[ページ抜粋]
スピリチュアル

「私が美大生だった頃の不思議体験」

もう今から二十年程前の話です。美大生になった私は色んな事をやりたがりました。自分自身は油絵を専攻していたけど、絵画、木工、彫金、写真。また舞台も友人が出来たりして接点があったので、舞台美術にも興味がありました。

工場跡を借りて自由に住みながらアトリエとして使おうと不動産屋を回り、1人では難しいが複数人でならと同級生を募り、工場を見つけたが様々な事情により借りる事は出来ませんでした。

代わりにと不動産屋から紹介されたのが……「軽作業場付き住宅」。六畳の二階建て、風呂もトイレも付いてる、かなり小さな一軒家でした。

思ってた物よりかなり小さくなったけど、同級生も本気にしてない人が多かったので丁度良かったです。ボロくて狭いけど物置まである、他に物件も無いとの事だったので2人でシェアして借りることになりました。

作業所だけをシェアするつもりでしたが、同級生(以後S)は、「一階に住む!」と言いだし、とりあえず了承しました。

隣には大家さんの家があり、挨拶に行くと品が良く優しそうなお婆さんが出てきました。結構立派な家ですが、一人暮らしとの事。そして彼女から「私はこっちのお母さんとでも思ってなんでも言ってね」などと言われて、『良い人そうで良かった』と友達と顔を合わせました。

すると、お婆さんは「ここにはね、弟が住んでたんだけど…ここで亡くなったわけじゃないの」と言い出しました。

余り気持ちいい話ではないなぁと思いつつも、「そうなんですねー」なんて流して聞いていたら、再度「ここには弟が住んでたのよ」「亡くなったのは病院なのよ」とさっき聞いたわ…と言う話をリピート。

『ボケてる様には思えないけどなぁ』なんて思っていましたが、しばらく顔を合わせる度この同じことを言われました。

この家を借りる時に家賃を多少まけてもらいましたが、こちらの希望金額までには頑なに下げてもらえなかったので、当時は事故物件ではないとの主張なのかなと認識していました。

家は物置にキャンバスも置けるし、部屋とは別のスペースで油絵を描けるのはかなり便利な物件不満は何もありませんでした。

[提供資料]

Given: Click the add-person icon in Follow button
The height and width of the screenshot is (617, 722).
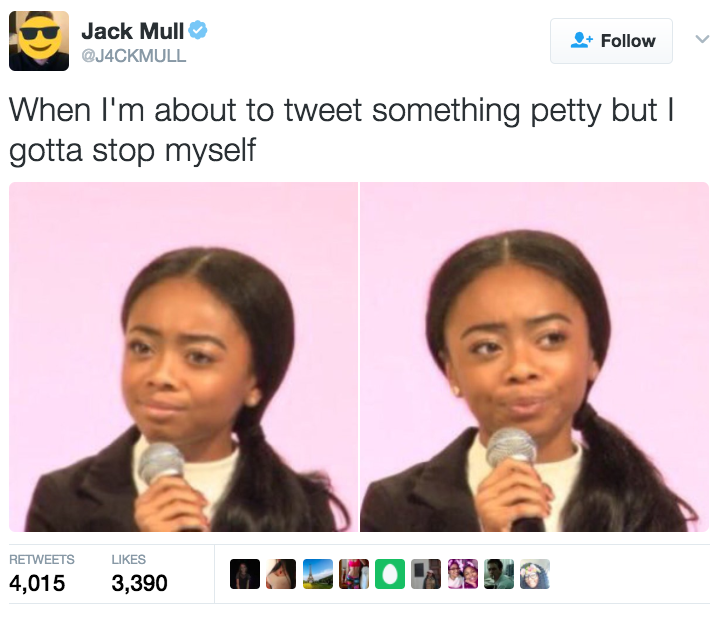Looking at the screenshot, I should (x=582, y=41).
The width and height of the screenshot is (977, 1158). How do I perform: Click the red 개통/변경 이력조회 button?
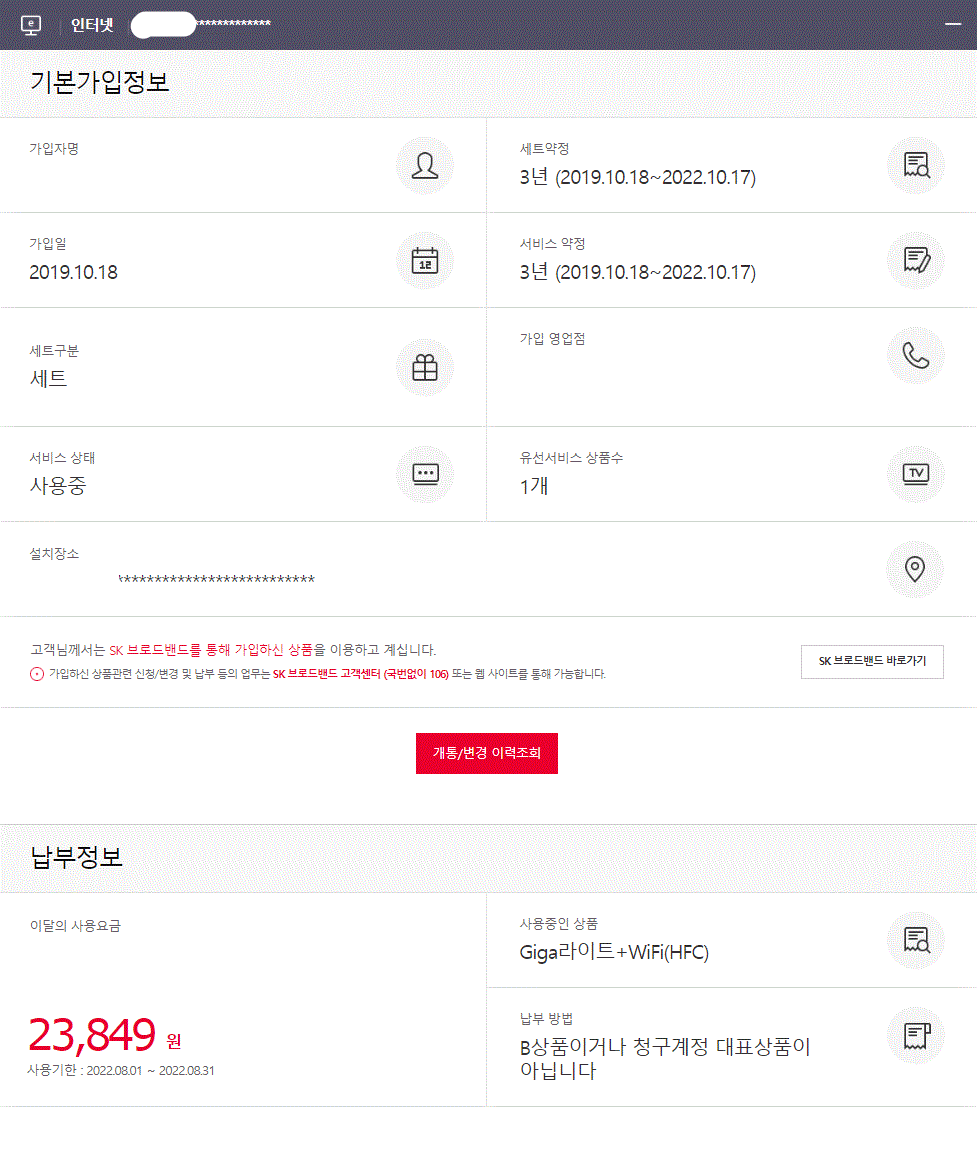(487, 753)
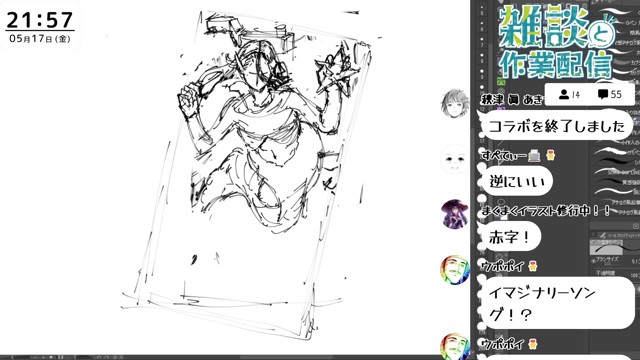Click the comment count speech bubble icon
640x360 pixels.
click(x=603, y=95)
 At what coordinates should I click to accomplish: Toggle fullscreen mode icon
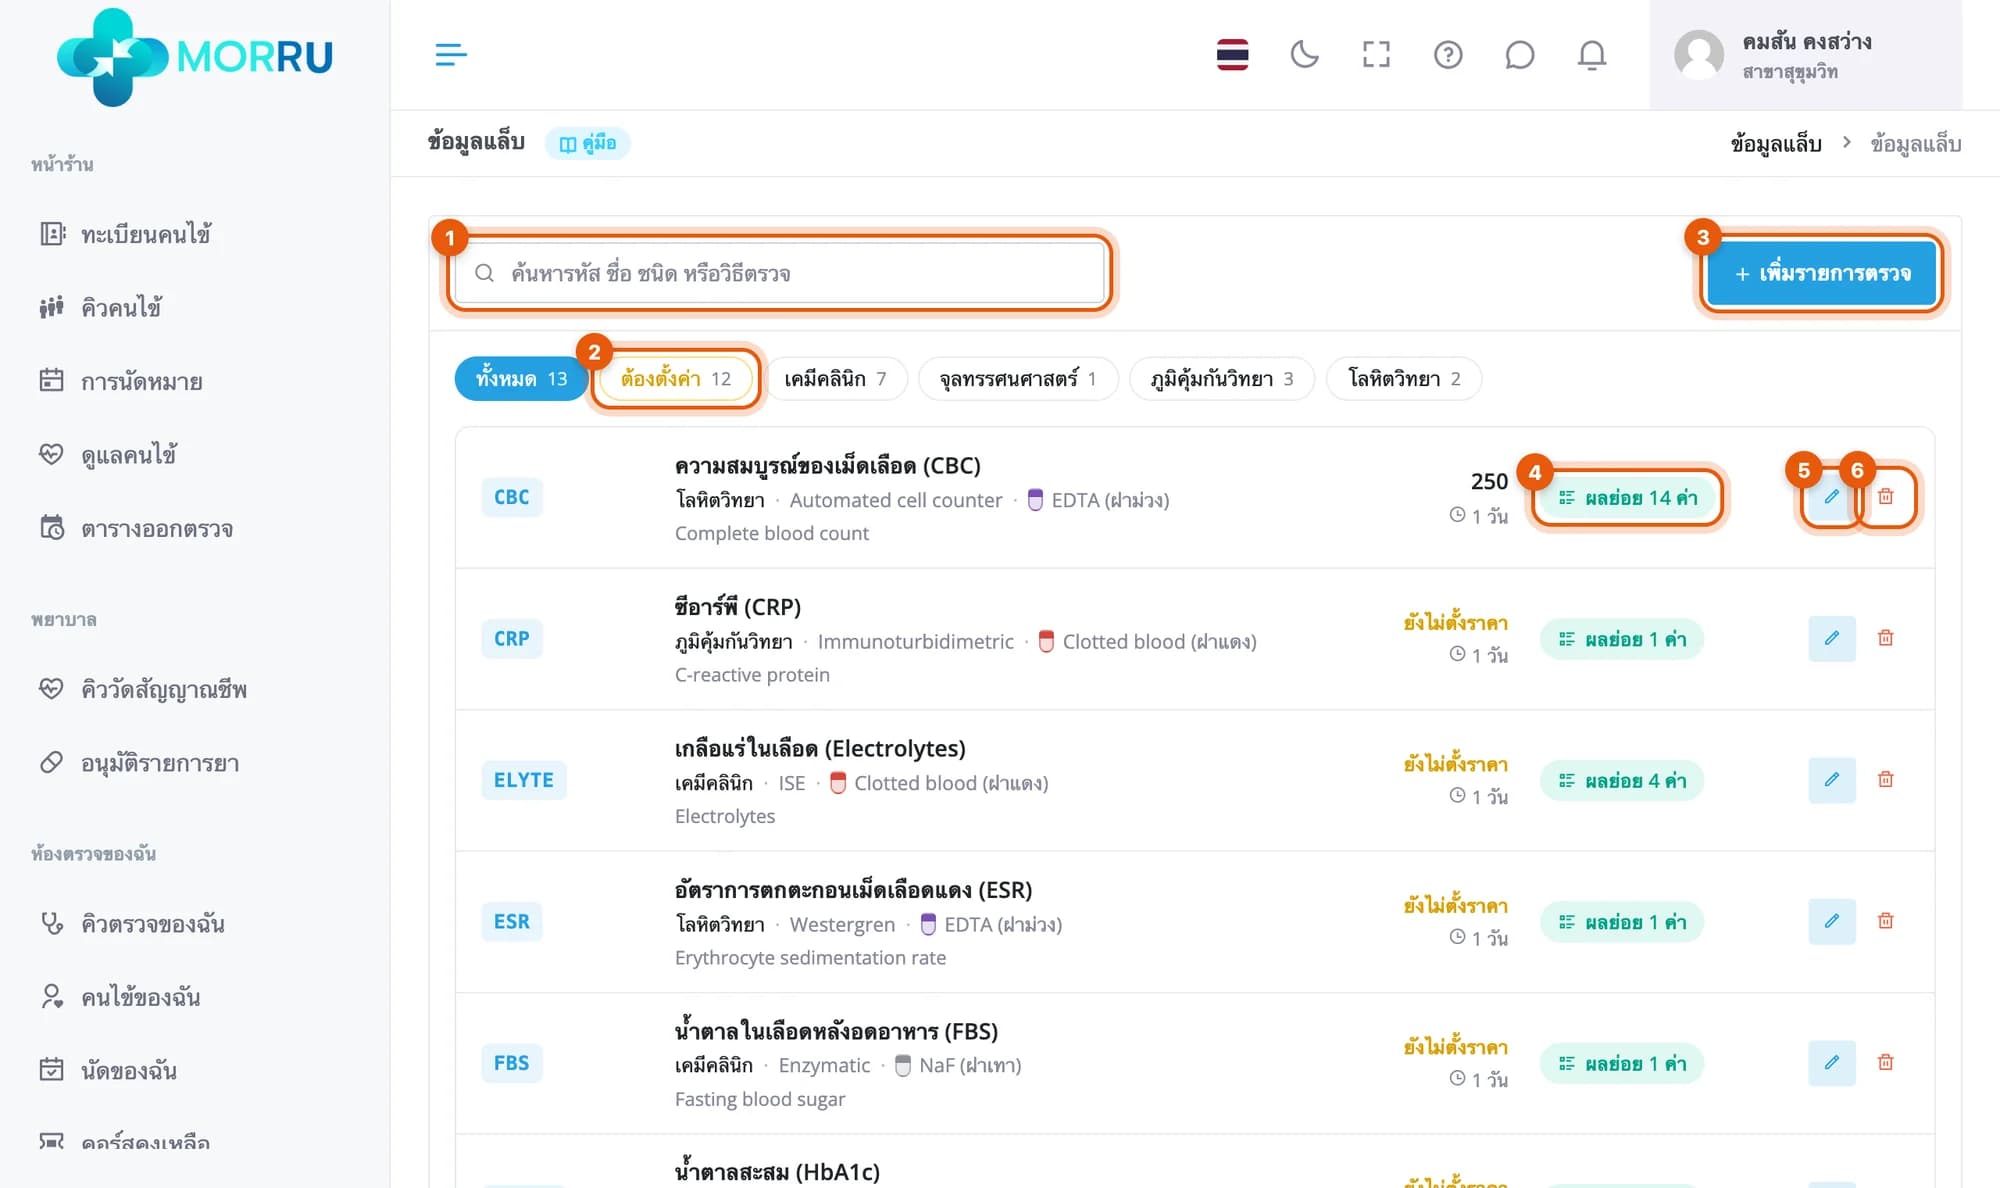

[取り組む課題] 抜粋で、油絵を専攻していたという記述のすぐ後に読点で区切って並べられている分野をすべて書き出してください。 資料はここでは使わない。

[この課題の解答] 絵画、木工、彫金、写真